The CBN's Open Market Operations is an avenue through which the Bank manages system liquidity and interest rates as part of its core monetary mandates. However, OMO bills' offering to non-residents had commenced as a backdrop of the 2015 oil-price collapse, which led the Nigerian economy into a recession. At the time, the CBN, in a bid to source more dollars to improve the foreign exchange reserve and stabilize the foreign exchange market offered attractive rates which peaked at 18.6% on the 358days instrument in 2018. Thus, foreign portfolios (FPI) sighted opportunities for carry trade, leading to the influx of 'Hot Money'.


Asides from the pressure the transactions have placed on the cost of liquidity management for the CBN, last year, the Nigerian economy witnessed firsthand how a switch in sentiment could shake the essence of issuing the bills ab initio. As a backdrop of the pandemic's outbreak, the global demand for crude-oil had plunged, leading to a drastic drop in crude-oil price ( a significant source of the Nigerian government's foreign exchange receipt) in 2020. In hindsight, the Naira's weakness might have evaded headlines save for the activities of FPI, who sought to repatriate their funds to 'Safety'.

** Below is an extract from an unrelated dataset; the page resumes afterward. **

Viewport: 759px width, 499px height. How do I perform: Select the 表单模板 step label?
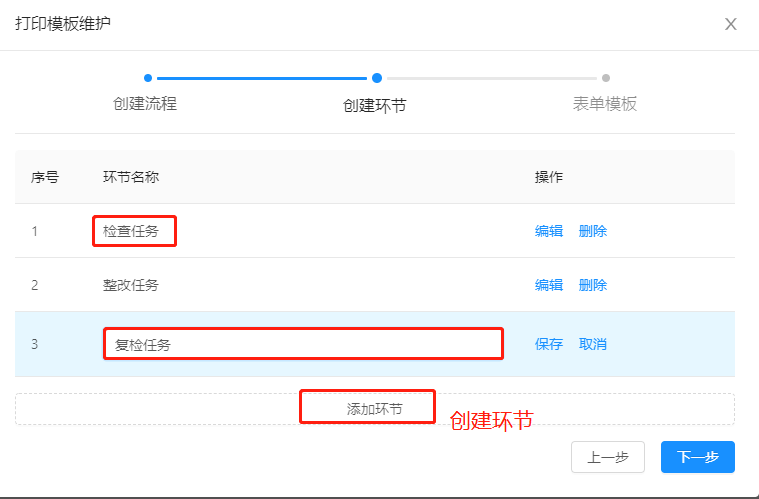tap(605, 104)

Recall, the CBN had limited participation in the OMO bills space to just Banks and Offshore Investors in Q3 2019, a move that ushered in the depressed yield environment in 2020. 2021 has seen a significant dip in the value of OMO issuances, seen in the 86.81% y/y drop recorded on 11 February, 2021. The recent plunge in value of allocations points to a deliberate decision by the Bank to reduce the sale of OMO bills. The bid-to-cover ratio of 3.75x further explains things in 2021, given it was 0.75x in the corresponding period in 2019.

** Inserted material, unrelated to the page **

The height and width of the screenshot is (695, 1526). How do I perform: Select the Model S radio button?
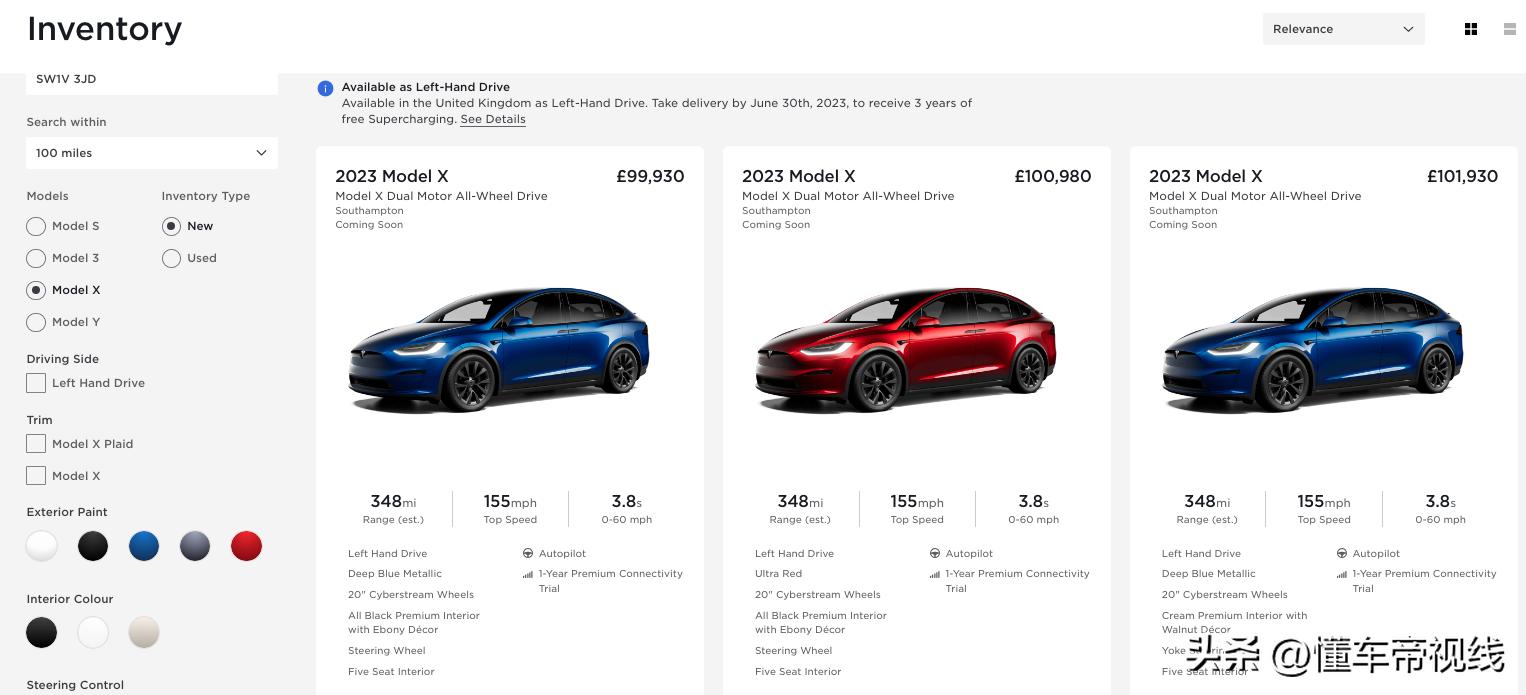coord(36,226)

If implemented, we believe this bodes well for the CBN, given the impact on the cost of liquidity management for the Bank. Also, our analysis showed that FPI holding in the OMO market has averaged 53% in the last two years. Meaning, at the current outstanding OMO obligation of N1.66tn, the CBN would require a little over 6.24% of its external reserves (US$34.99bn) as of March 1 2021, to offset FPIs portion of due maturities.